Указания к работе:
- A) Какое место, согласно фрагменту о дикарях и цивилизации, занимает варвар между цивилизованным человеком и дикарем?
- B) Перечислите все качества, в которых цивилизованный человек, по общему смыслу фактов из фрагмента о дикарях и цивилизации, превосходит дикаря.

Выбранный фрагмент:
——————————
Идеального дикаря XVIII в. можно было представлять как живой укор порочному и легкомысленному жителю Лондона, но, в сущности, житель Лондона, который вздумал бы вести такую зверскую жизнь, какую настоящий дикарь может вести безнаказанно и даже пользуясь уважением, был бы таким преступником, который мог бы следовать своим диким образцам лишь в короткие моменты пребывания вне тюрьмы. Нравственные правила, несомненно, существуют у дикаря, но они гораздо слабее и неопределеннее наших. К их нравственному, так же как и умственному, состоянию мы можем, я полагаю, применить часто употребляемое сравнение диких с детьми.[14] Социальная жизнь дикарей в ее лучших образцах находится, по-видимому, лишь в неустойчивом равновесии, которое может быть опрокинуто прикосновением нищеты, соблазна или насилия. Она может за тем сделаться той худшей жизнью, ужасные и отвратительные примеры которой известны нам в столь большом количестве. Можно, однако, согласиться, что некоторые дикие племена ведут такую жизнь, которой могли бы позавидовать иные варварские общества и даже отверженные члены передовых наций. Разумеется, ни один разумный моралист не станет утверждать, будто ни одно из известных диких племен не может подняться на уровень высокой цивилизации, однако общий смысл фактов оправдывает взгляд, что вообще цивилизованный человек не только умнее и способнее дикаря, но и лучше и счастливее его и что варвар в этом отношении стоит в середине между ними.
Может показаться удобным сравнивать средний уровень цивилизации двух народов или одного и того же народа, но в разные века, подводя нечто вроде двух общих итогов, которые затем сопоставляются между собой, как в расчетах оценщика, который сравнивает по ценности два склада товаров, как бы они ни были различны по количеству и качеству. Но приведенных замечаний достаточно, чтобы показать, как неопределенны должны быть выводы из этих общих и приблизительных оценок культуры. В самом деле, много работы, потраченной на исследование прогресса и упадка цивилизации, ушло зря на преждевременные попытки рассматривать в целом то, что до сих пор можно изучать только по частям.
——————————
Представленные данные:
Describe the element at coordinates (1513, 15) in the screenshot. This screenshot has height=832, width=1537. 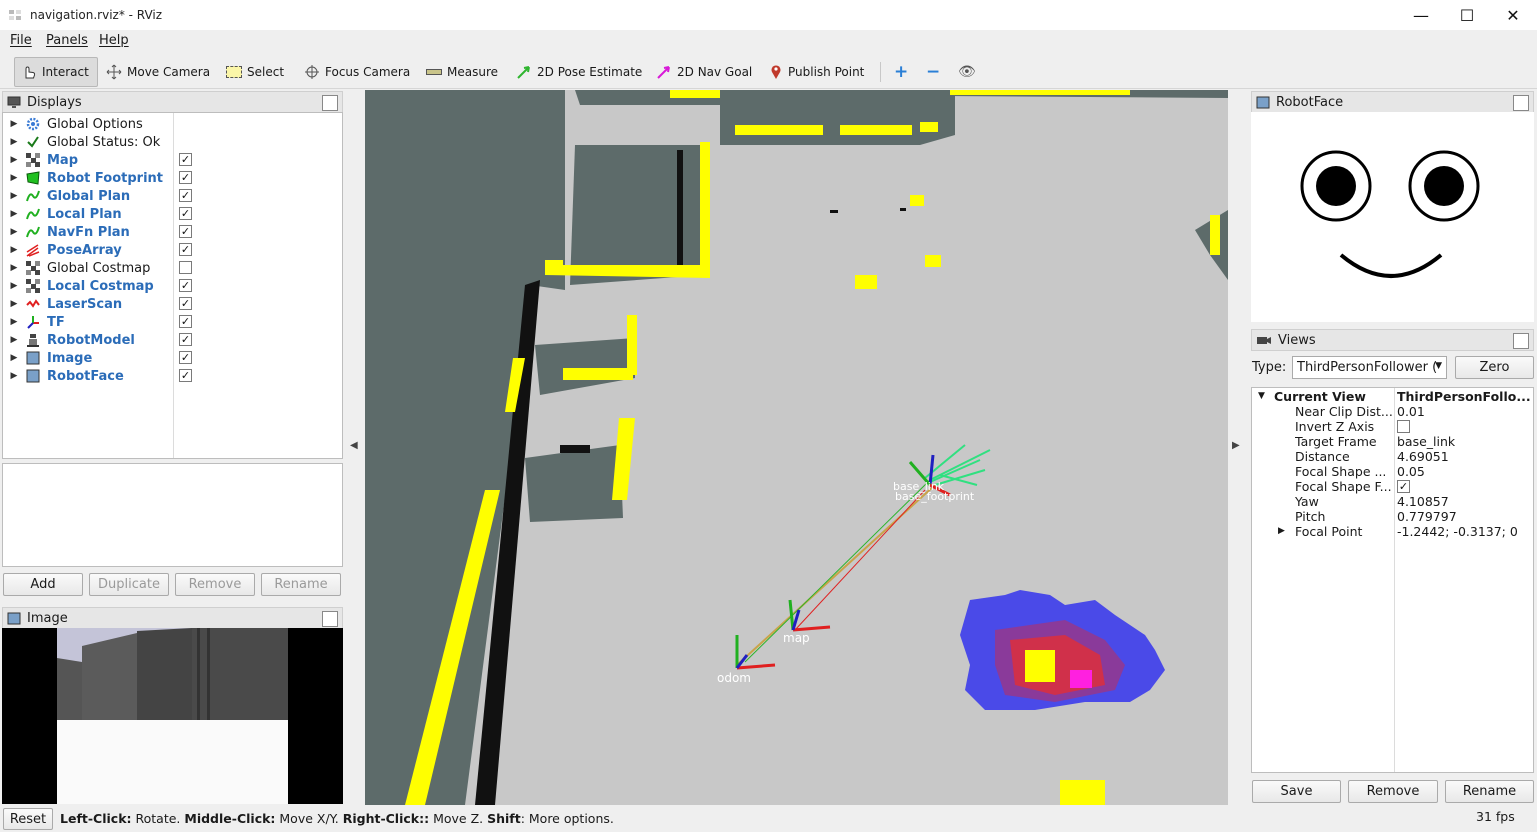
I see `close-button: ✕` at that location.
——————————
Ответы по заданиям:
- A) Варвар стоит в середине между цивилизованным человеком и дикарем.

- B) Умнее, способнее, лучше, счастливее.